STATED GOAL 1: Print the stretch of the Cistern README from "# setup connection" through "def self.reset!".
STATED GOAL 2: According to the Cistern README, what class does Cistern::Collection inherit from?
STATED GOAL 3: Pick up the Cistern README from where it stops and continue it.

PASSAGE PROVIDED:
● ● ● ●

Cistern

Build Status Dependencies

Cistern helps you consistenly build your API clients and faciliates building mock support.

Usage

Service

This represents the remote service that you are wrapping. If the service name is 'foo' then a good name is 'Foo::Client'.

Service initialization will only accept parameters enumerated by requires and recognizes. model, collection, and request enumerate supported features and require them directly within the context of the model_path and request_path.

Mock.data is commonly used to store mock data. It is often easiest to use identity to raw response mappings within the Mock.data hash.


class Foo::Client < Cistern::Service

  model_path "foo/models"
  request_path "foo/requests"

  model :bar
  collection :bars
  request :create_bar
  request :get_bar
  request :get_bars

  requires :hmac_id, :hmac_secret
  recognizes :host

  class Real
    def initialize(options={})
      # setup connection
    end
  end

  class Mock
    def self.data
      @data ||= {
                  :bars => {},
                }
    end

    def self.reset!
      @data = nil
    end

    def data
      self.class.data
    end
    def initialize(options={})
      # setup mock data
    end
  end
end

Model

connection represents the associated Foo::Client instance.


class Foo::Client::Bar < Cistern::Model
  identity :id

  attribute :flavor
  attribute :keypair_id, aliases: "keypair",  squash: "id"
  attribute :private_ips, type: :array

  def destroy
    params  = {
      "id" => self.identity
    }
    self.connection.destroy_bar(params).body["request"]
  end

  def save
    requires :keypair_id

    params = {
      "keypair" => self.keypair_id,
      "bar"     => {
        "flavor" => self.flavor,
      },
    }

    if new_record?
      request_attributes = connection.create_bar(params).body["request"]
      merge_attributes(new_attributes)
    end
  end
end

Collection

model tells Cistern which class is contained within the collection. Cistern::Collection inherits from Array and lazy loads where applicable.


class Foo::Client::Bars < Cistern::Collection

  model Foo::Client::Bar

  def all(params = {})

● ● ● ●

DATA:
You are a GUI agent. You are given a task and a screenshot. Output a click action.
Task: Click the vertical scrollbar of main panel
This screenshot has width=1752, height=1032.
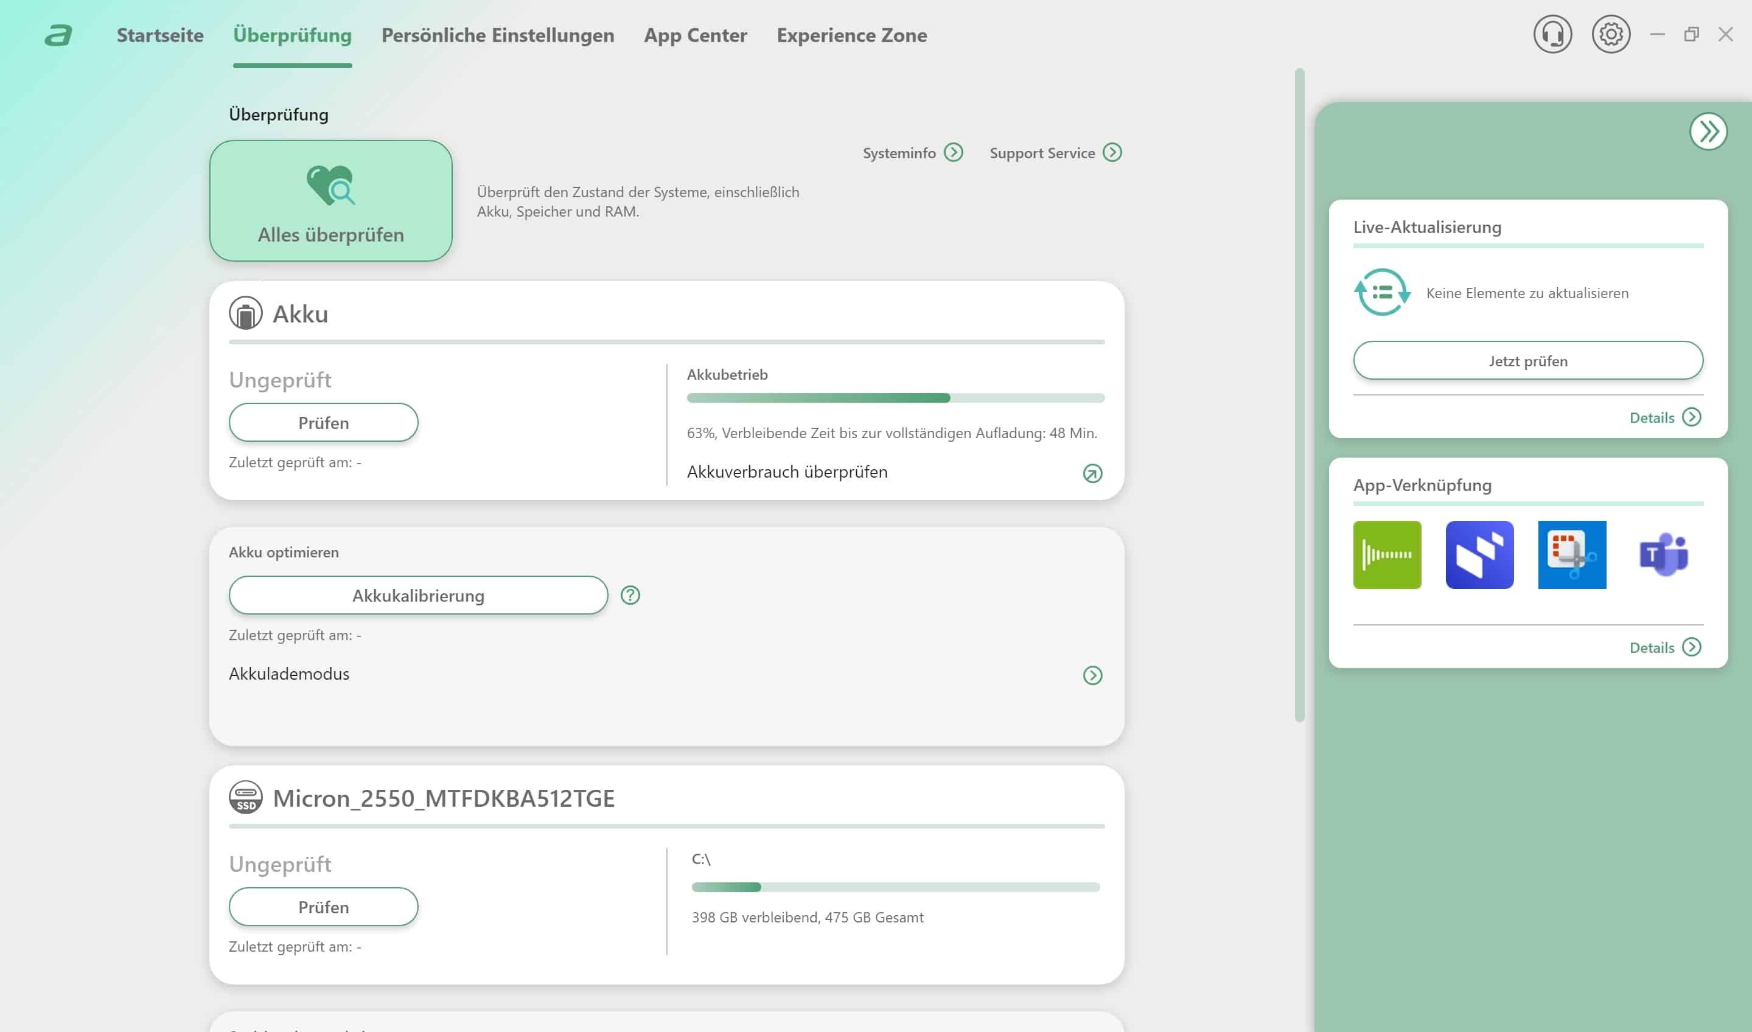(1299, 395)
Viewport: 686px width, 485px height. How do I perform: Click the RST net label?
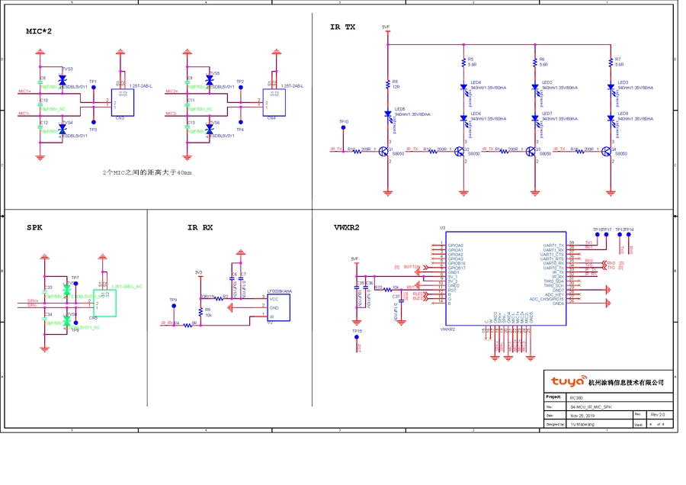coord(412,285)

● ● ● ●

RIGHT ANSWER 1:
# setup connection
    end
  end

  class Mock
    def self.data
      @data ||= {
                  :bars => {},
                }
    end

    def self.reset!

RIGHT ANSWER 2: Array

RIGHT ANSWER 3:
    response = connection.get_bars(params)

    data = self.clone.load(response.body["bars"])

    collection.attributes.clear
    collection.merge_attributes(data)
  end

  def discover(provisioned_id, options={})
    params = {
      "provisioned_id" => provisioned_id,
    }
    params.merge!("location" => options[:location]) if options.key?(:location)

    connection.requests.new(connection.discover_bar(params).body["request"])
  end

  def get(id)
    if data = connection.get_bar("id" => id).body["bar"]
      new(data)
    else
      nil
    end
  end
end

Request


module Foo
  class Client
    class Real
      def create_bar(options={})
        request(
          :body     => {"bar" => options},
          :method   => :post,
          :path     => '/bar'
        )
      end
    end # Real

    class Mock
      def create_bar(options={})
        id = Foo.random_hex(6)

        bar = {
          "id" => id
        }.merge(options)

        self.data[:bars][id]= bar

        response(
          :body   => {"bar" => bar},
          :status => 201,
          :path => '/bar',
        )
      end
    end # Mock
  end # Client
end # Foo

Examples

Releasing

$ gem bump -trv (major|minor|patch)

Contributing

  1. Fork it
  2. Create your feature branch (git checkout -b my-new-feature)
  3. Commit your changes (git commit -am 'Added some feature')
  4. Push to the branch (git push origin my-new-feature)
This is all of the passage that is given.